What I often forget in my observations of history is that much of the same battles waged then continue to be fought today, though under other aliases, other names, other titles. It is no longer a battle of "racial integration" today, but a clash over Diversity, Equity, and Inclusion. It's not Vietnam that students march over, today it's Palestine, and it is exactly that topic that has captured my attention over the course of the last months.
Starting on March 17, a hunger strike was launched by UBC Divest. The expressed goal of the hunger strike is to fulfill the five core demands of reducing UBC’s complicity in the ongoing genocide, consisting of the following:
- Divest university holdings from select companies known for weapons manufacturing and/or for being on the UN settlement list,
- Boycott Israeli universities and institutions, as well as AMNE archaeological sites within Palestine,
- Condemn the ongoing genocide in Gaza and Palestine,
- Keep the RCMP off-campus,
- Reaffirm the Palestinian right to return and statehood.

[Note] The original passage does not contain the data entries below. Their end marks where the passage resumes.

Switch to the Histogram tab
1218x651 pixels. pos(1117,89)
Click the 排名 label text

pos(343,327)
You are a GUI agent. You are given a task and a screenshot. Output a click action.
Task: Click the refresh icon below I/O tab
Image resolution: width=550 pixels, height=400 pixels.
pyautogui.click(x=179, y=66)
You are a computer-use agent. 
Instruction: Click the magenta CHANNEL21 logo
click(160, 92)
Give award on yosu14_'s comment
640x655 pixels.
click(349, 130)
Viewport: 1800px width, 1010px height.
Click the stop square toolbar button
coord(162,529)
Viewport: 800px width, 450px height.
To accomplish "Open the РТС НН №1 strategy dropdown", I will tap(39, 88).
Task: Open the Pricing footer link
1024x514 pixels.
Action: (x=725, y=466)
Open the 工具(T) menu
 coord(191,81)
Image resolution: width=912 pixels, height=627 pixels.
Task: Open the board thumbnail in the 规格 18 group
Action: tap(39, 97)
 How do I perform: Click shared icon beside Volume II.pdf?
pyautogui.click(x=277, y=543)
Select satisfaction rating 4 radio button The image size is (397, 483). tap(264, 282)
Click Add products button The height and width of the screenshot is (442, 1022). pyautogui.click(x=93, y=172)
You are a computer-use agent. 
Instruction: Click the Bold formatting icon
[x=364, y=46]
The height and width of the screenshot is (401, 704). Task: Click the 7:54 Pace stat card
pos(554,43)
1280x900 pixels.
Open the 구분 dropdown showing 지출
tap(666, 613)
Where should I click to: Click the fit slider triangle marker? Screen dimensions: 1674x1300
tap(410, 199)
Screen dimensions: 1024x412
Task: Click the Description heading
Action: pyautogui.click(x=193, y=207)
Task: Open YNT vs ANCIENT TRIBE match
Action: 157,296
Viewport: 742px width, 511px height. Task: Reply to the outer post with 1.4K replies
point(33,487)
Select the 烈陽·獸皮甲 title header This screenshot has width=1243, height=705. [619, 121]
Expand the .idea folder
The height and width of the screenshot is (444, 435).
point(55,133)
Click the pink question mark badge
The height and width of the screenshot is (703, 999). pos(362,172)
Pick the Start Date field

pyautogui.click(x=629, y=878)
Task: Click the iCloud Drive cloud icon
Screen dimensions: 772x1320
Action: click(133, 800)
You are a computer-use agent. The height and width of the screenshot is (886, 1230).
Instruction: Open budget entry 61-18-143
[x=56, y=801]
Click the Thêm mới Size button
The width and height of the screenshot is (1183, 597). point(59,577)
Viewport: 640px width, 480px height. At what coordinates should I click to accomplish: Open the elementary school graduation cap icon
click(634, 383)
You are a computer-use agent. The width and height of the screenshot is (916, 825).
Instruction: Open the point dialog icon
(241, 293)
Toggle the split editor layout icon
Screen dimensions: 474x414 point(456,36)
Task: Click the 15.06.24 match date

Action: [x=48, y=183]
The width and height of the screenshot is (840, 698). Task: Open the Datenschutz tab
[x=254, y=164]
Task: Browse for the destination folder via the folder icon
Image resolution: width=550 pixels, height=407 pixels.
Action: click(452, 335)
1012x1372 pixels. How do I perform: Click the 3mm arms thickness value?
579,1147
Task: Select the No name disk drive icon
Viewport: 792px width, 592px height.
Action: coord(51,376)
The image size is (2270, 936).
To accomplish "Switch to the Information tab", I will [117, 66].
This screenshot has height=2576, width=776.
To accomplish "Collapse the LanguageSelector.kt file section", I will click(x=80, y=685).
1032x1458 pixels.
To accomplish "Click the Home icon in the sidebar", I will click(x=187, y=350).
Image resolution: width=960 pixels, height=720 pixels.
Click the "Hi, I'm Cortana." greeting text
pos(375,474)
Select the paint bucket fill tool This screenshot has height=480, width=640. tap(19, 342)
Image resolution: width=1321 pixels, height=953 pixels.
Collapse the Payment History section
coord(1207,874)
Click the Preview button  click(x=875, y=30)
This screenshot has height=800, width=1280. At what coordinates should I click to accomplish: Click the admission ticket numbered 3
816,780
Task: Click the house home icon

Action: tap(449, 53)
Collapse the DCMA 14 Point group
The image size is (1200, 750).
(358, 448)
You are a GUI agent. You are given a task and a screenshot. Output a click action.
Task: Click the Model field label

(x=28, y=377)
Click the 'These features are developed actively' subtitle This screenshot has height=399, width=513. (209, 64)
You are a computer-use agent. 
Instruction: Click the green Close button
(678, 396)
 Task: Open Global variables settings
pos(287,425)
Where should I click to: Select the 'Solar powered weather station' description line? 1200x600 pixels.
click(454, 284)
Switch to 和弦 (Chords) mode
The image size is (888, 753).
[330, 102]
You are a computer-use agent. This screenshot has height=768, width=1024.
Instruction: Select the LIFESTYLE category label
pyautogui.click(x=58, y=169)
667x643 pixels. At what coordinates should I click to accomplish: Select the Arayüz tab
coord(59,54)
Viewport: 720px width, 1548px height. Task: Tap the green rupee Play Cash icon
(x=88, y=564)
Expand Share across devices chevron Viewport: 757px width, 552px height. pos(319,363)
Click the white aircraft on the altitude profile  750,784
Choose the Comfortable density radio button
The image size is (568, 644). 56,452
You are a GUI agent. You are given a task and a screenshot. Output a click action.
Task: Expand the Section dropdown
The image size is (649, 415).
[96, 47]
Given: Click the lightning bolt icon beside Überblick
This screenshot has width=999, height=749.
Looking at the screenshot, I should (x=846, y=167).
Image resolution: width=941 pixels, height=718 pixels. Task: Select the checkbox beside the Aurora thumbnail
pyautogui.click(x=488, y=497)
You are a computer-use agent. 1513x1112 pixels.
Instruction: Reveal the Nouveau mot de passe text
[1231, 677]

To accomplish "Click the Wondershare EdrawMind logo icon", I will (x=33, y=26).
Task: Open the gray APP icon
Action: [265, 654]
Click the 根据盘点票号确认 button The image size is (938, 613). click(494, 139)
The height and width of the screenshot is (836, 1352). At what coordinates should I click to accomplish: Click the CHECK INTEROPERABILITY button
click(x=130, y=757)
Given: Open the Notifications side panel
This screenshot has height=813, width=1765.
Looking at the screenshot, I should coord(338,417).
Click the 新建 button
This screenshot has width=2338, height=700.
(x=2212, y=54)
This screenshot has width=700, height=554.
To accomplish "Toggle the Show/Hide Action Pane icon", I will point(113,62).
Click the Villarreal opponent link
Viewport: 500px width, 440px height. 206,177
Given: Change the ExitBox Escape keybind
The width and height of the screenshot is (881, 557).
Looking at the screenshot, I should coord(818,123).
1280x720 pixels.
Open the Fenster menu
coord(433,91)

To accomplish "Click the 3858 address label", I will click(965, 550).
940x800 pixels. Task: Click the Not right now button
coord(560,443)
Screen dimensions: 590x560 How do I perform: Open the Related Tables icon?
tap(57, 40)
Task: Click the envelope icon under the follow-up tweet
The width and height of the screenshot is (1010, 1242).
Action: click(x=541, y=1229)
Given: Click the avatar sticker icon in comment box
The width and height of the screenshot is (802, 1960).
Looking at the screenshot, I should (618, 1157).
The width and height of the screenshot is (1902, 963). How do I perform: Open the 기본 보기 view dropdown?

Wanting to know more, I spoke with an organizer for the rallies across campus. Sitting at the staircases of the Fipke atrium before a rally of around a dozen students handing out literature to passersby, our conversation went thusly:
Organizer: It's day four of the hunger strike for me, it's Thursday, March 27th, and I'm feeling okay, but I'm more disappointed in UBC [administration] and their lukewarm response to our hunger striking. Yesterday, at our hunger strike zone outside of the UNC our vice-chancellor came by, but she wasn't coming by directly to us, she was passing by on her way to another event. I kinda considered it a sign of disrespect, because for the last four days I've gone without food. I'm only on a liquids diet, to show the university how important it is for the [administration] to divest from weapons manufacturing and other companies that are complicit in enabling genocide.
[As we are speaking, some of the campus organizers are assembling to begin reading aloud to a small crowd of interested students.]
O: There hasn't been any contact except for an email from Ainsley [Carry, Vice President of Students] that I can read to you [...].
[The organizer then read off an email excerpt which can be found at its full length here. The email states that the university has offered nurses to monitor those participating in the hunger strike, and that the Office of the Vice President for Students is open to meetings with those students interested.]
O: A hunger strike is definitely needed at this point, because we have tried every other method to get the university to divest its endowment fund from genocide. We've tried everything from letter writing, petitioning, tabling, a seven-month-long encampment, months of negotiations that led us nowhere, so what should we do that is not the extreme form of protest that is a hunger strike? [...] That's the only response [we've] gotten, and that's really pathetic, honestly. Shame on you, UBC.
Our conversation ended soon thereafter, and the strike officially ended on March 31. With no new developments on the horizon, the movement has now pivoted towards new routes of pressuring the university administration.
"No matter how much the administration hopes and wishes to wait us out, this problem is not going to go away. The long arc of history is on our side," the official statement reads. "The administration may want to extinguish our flames of rage and integrity, but we will reclaim our agency and burn brighter and hotter the longer the delay."